Wesley Snipes @ Sylvester Stallone:
“What the fuck do you mean you cut me out cos I’m a brother? How could you not have known that before filming started? Cracker-ass mothafucka”
Sylvester Stallone @ Dolph Lundgren:
“I think their onto us – they know we cut Wes out the film for being black – we cant keep our plan for a master race under wraps much longer!”

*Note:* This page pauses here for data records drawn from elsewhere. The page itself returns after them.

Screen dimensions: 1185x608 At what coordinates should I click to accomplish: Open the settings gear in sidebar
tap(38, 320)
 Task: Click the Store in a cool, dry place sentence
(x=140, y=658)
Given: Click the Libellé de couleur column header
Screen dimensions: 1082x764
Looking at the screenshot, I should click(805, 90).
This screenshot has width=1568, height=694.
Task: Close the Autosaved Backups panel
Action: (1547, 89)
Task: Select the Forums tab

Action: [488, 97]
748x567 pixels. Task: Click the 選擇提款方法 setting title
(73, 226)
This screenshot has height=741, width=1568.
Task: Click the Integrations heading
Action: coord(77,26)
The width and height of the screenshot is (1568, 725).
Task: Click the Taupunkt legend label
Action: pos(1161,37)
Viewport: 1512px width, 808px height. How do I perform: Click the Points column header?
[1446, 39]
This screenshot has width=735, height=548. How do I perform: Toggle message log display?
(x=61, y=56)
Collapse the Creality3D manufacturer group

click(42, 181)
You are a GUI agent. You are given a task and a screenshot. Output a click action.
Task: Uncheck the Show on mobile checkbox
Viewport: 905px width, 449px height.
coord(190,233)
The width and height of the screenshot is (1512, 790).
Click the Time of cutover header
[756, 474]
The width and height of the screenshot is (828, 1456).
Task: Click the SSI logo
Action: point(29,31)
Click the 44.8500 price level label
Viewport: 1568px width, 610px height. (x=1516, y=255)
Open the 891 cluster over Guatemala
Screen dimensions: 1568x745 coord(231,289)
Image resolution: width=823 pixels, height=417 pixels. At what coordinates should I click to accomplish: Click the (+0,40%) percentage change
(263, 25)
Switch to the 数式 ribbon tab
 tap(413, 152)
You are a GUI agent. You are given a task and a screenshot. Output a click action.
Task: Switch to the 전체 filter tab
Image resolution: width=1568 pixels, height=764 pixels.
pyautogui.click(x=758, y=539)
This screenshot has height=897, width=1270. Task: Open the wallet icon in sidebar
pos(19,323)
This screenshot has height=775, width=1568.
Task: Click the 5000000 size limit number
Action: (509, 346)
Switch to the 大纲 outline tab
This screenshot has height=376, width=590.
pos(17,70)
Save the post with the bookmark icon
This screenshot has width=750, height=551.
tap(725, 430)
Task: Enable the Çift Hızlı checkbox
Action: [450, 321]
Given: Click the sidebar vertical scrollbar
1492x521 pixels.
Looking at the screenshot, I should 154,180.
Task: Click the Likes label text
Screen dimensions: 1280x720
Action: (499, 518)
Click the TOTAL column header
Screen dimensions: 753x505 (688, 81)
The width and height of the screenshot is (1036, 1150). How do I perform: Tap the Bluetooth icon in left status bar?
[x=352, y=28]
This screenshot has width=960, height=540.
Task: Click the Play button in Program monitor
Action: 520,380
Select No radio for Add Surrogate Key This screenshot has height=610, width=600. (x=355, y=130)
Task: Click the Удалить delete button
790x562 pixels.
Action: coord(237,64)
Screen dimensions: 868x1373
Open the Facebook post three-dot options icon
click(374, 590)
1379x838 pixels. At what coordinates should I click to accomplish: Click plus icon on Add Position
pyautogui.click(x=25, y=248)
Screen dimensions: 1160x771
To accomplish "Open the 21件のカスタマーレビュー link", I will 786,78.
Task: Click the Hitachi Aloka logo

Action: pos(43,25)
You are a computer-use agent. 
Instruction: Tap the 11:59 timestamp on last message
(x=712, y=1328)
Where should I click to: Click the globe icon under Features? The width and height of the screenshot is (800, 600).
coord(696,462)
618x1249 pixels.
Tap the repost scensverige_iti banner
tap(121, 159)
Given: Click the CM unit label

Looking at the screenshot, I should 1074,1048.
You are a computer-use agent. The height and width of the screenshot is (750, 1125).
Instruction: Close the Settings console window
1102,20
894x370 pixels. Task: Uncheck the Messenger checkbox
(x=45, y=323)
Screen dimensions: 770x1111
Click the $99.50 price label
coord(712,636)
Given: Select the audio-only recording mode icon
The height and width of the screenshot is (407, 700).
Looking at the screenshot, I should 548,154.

Dolph Lundgren @ Sylvester Stallone:
“Hey Sly, I think you meant to send that message to Arnold. No harm done, though – I’ll just link him. Also, it’s “They’re”. Regards. Dolph.”
Sylvester Stallone @ Dolph Lundgren:
“My bad, man. I’m sorry – it’s just all you Germans look alike to me. Maybe you should always stand on one side of another like Ant and Dec?”
Dolph Lundgren @ Sylvester Stallone:
“Arnold’s Austrian, and I’m Swedish. And what are you doing watching Ant and Dec, anyway?”
Sylvester Stallone @ Dolph Lundgren:
“Arnold isn’t Austrian. What are you talking about? I’ve never once heard him say “throw a couple shrimp on the Barbie” – He’s blates German!”
Jason Statham @ Sylvester Stallone:
“ **** FACEPALM **** ”
Justin Bieber @ Sylvester Stallone:
“What’s German? We don’t use that word in America.”
Dolph Lundgren @ Justin Bieber:
“ **** FACEPALM **** ”
Jay Z @ Justin Bieber:
“I got 99 problems and Justin Bieber ain’t one - cos hes a Bitch. How the fuck do you not know what German is? You never listen to Rammstein?”
RZA @ Jay Z:
“Dude, WTF?”
Miley Cyrus @ Justin Bieber:
“OMG! U r sooo dumb! That’s sooo cuuuutttteeee!!!!! <33333333333333 :)))) LOOOOVE YOU BIEBS!!!!! Hav u heard my new song? Its like OMGosh! <3
Sylvester Stallone @ Miley Cyrus:
“Miley, please don’t post comments like that on my wall. Stick to uploading half-naked pictures of yourself instead. We can all enjoy those!”
Miley Cyrus @ Sylvester Stallone:
“OMG! Sorry Sly! Totes 4t I was writing on Beebs’s wall – SOOOOOOO EMBARRASSED!!!!!!!!!!!!!!!!!!!!! <333333333333 LUV U SLY!!!!! <3333333333”
Dappy:
M8 IZ A GANGSTA FUCK DA PO-POS ELSE IZ GUN SHOOT DEM NIGGAZ WHUT! NDUBZ IZ PLAYIN BUTLINZ 2MORRA NITE B VER! REPPIN UP DA AFFENZ MASSIV BOI!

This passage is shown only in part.